Now where to begin, having been somewhat overwhelmed with your inventiveness? There were definitely more poems than usual. A profound musing on the infinity of love was very moving, as was the ode to the long awaited returning soldier father. We had a quite delightful ballad to young love, telling of both the yearning and the fulfilment.
This was counter-balanced with a shadowy, rather creepy rumination on the unstable nature of life. But I was cheered by the nicely prosaic recitation of a love lost but happily then substituted with another, and also the glorious play on words by the same writer beguiling us with a loose moose in the hoose. Which brings me to our long running moose story, of course, and this week saw the blossoming of romance between the two main characters, a respite from the warfare. But we were plunged back into violence by another piece was an essay in betrayed friendships and revenge, with only a tiny spark of hope illuminating it.

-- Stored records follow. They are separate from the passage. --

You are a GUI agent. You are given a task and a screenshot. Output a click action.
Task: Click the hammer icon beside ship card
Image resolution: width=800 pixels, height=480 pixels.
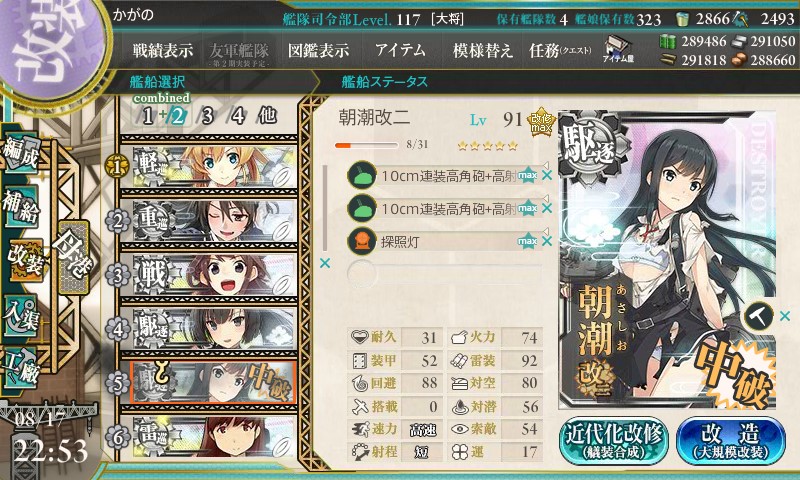(x=758, y=316)
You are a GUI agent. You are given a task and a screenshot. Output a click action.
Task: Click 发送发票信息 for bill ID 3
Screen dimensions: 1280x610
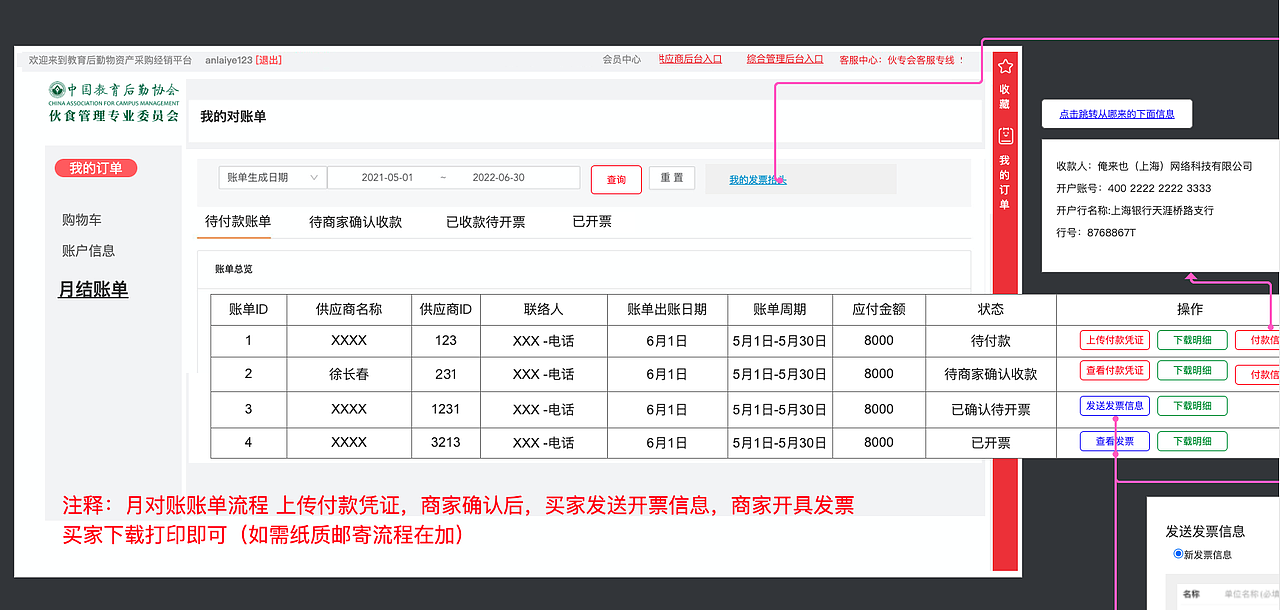click(1114, 406)
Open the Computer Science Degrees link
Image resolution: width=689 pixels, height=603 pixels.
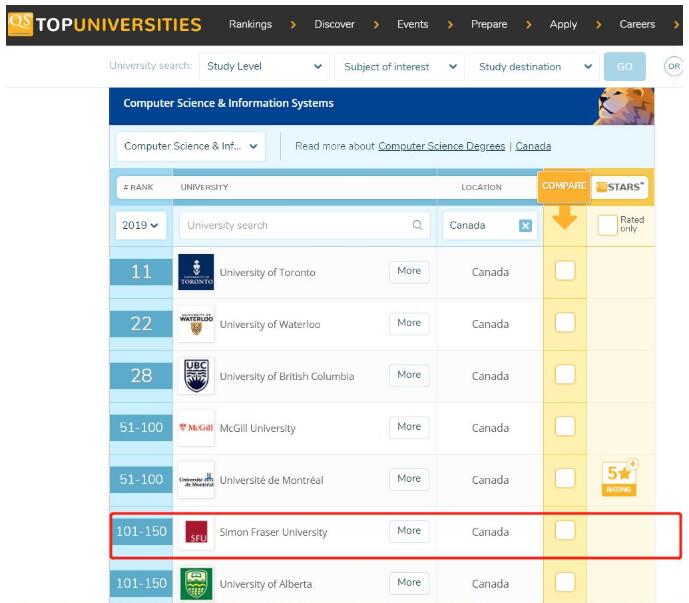441,146
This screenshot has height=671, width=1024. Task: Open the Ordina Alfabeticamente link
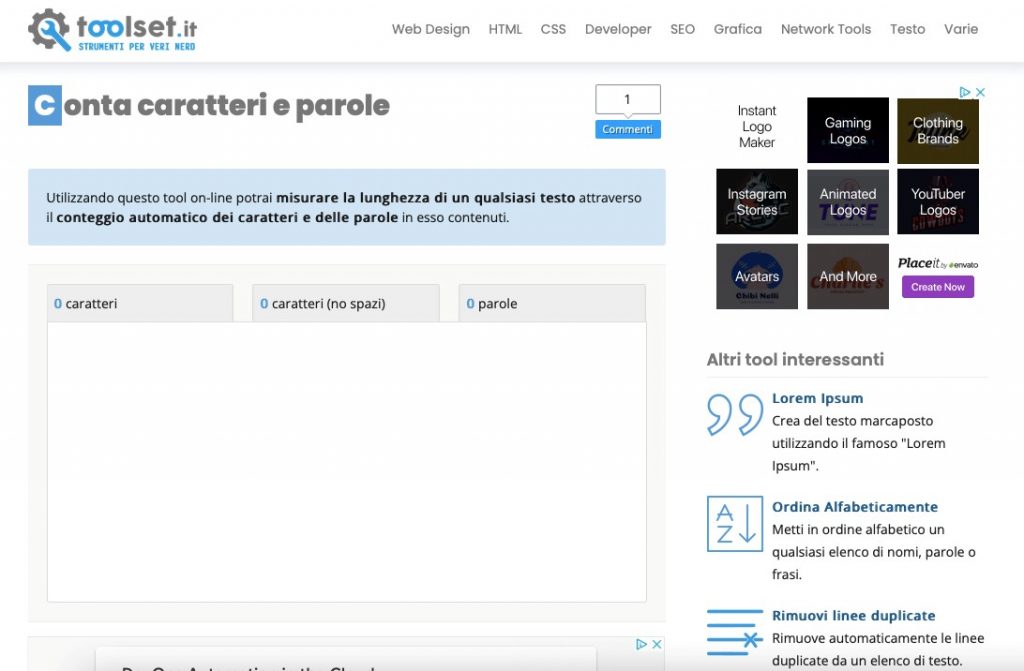click(854, 507)
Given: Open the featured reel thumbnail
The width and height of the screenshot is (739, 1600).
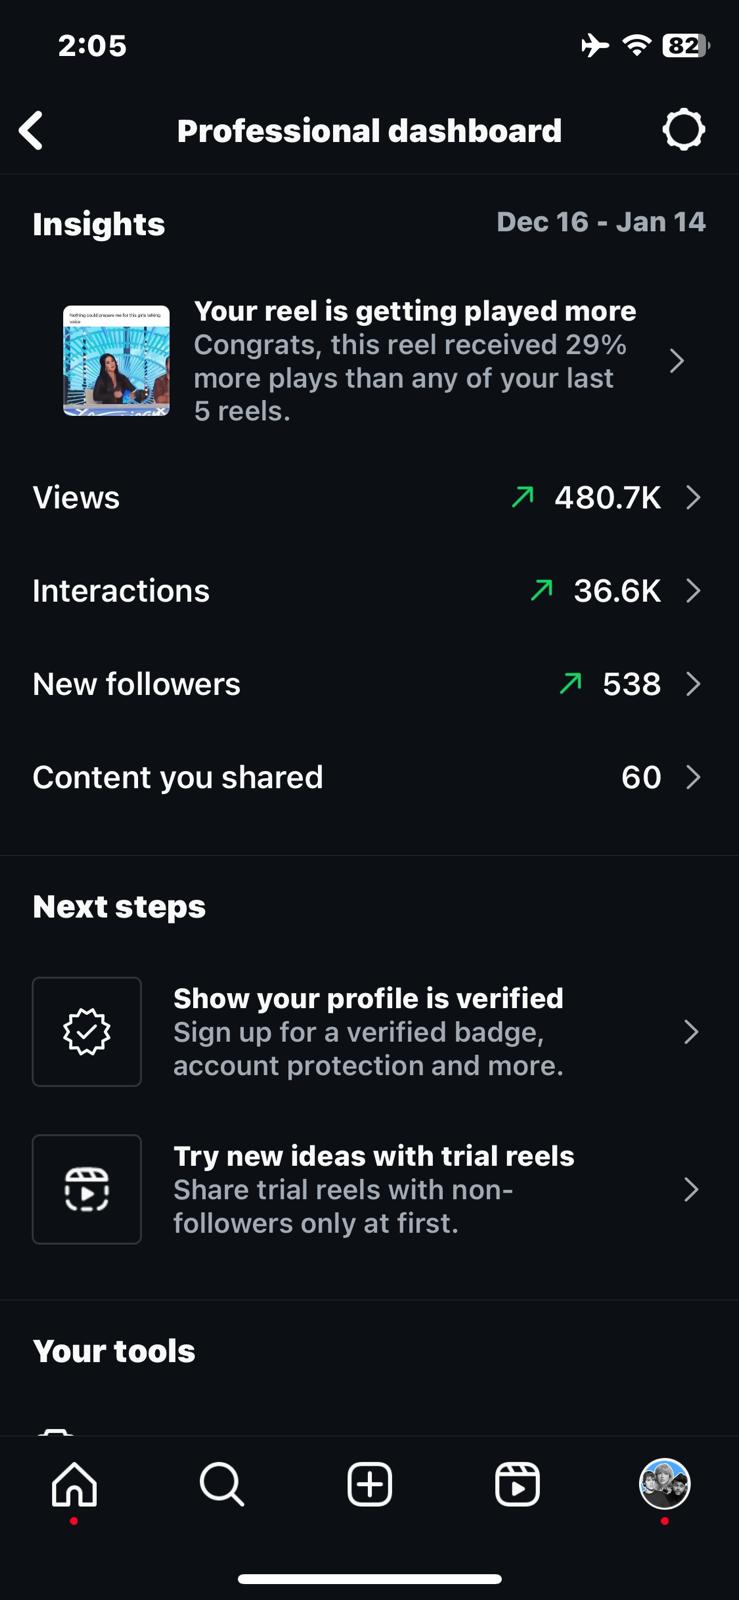Looking at the screenshot, I should pyautogui.click(x=116, y=361).
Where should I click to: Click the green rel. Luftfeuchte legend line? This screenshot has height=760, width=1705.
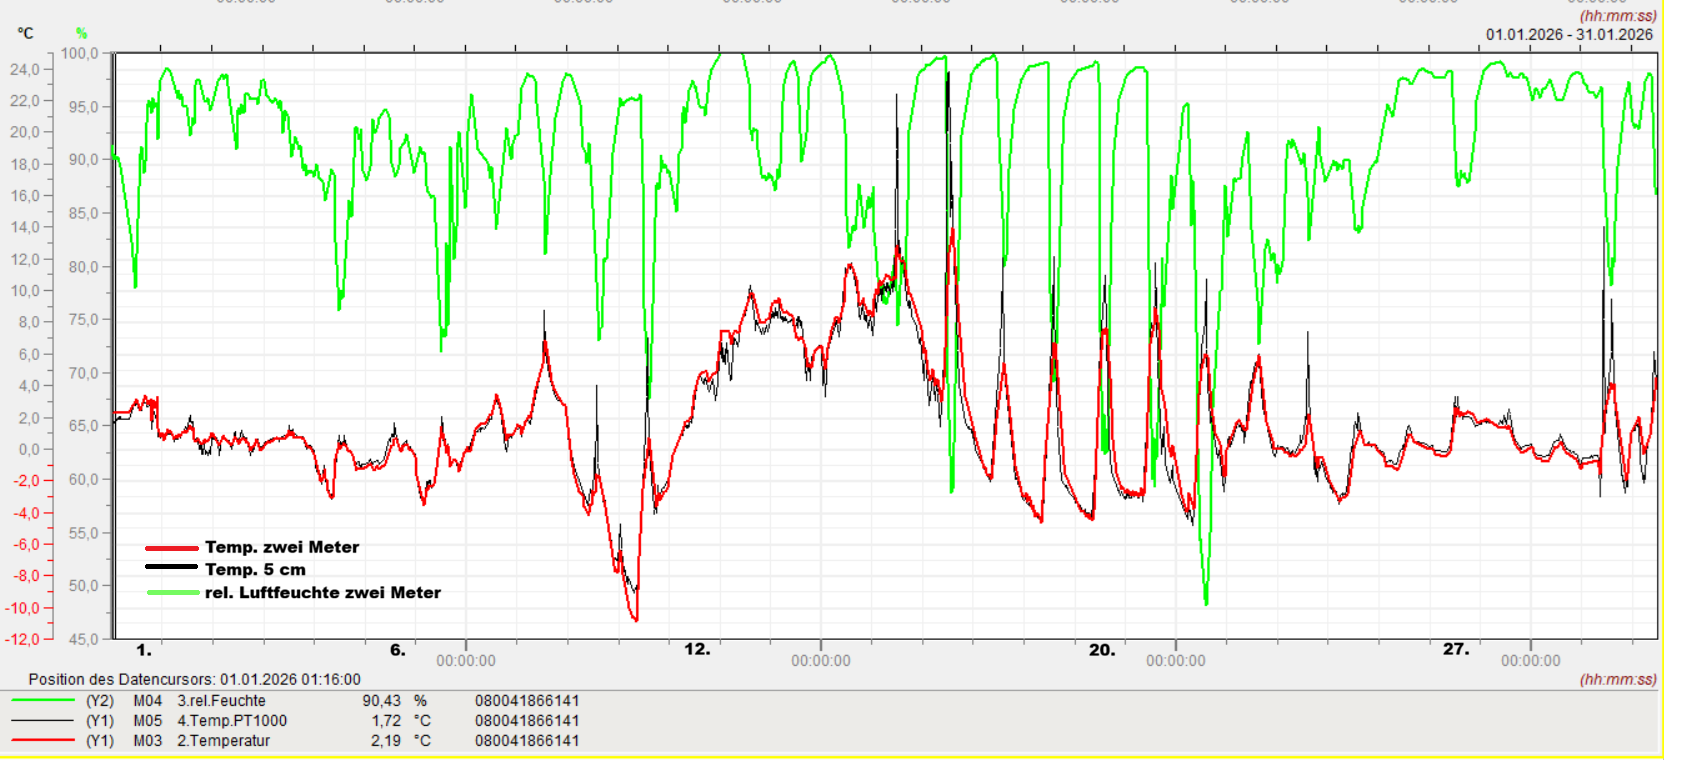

However, never let it be said we are not versatile in our group. The kebab shop owner was hilariously and horribly brought to life (whale meat again indeed!), and another was definitely Shorelink’s answer to 50 Shades of Grey – or perhaps, pink, in this case? A nostalgic ramble down memory lane ended with an unexpectedly surreal flourish, and then there was that dubiously handsome Count hanging around a young lady in a casino. Possibly to be (gruesomely?) continued, this one?
There was a suspicious-looking preacher who led us, and his target, down an unexpected alleyway, and a totally off the wall sketch involving an unnamed royal (who just might have borne some slight resemblance to the heir to the throne), who runs over his mother’s corgi and then tries to get an illegally immigrated genii to resurrect it. I do hope I have done it justice!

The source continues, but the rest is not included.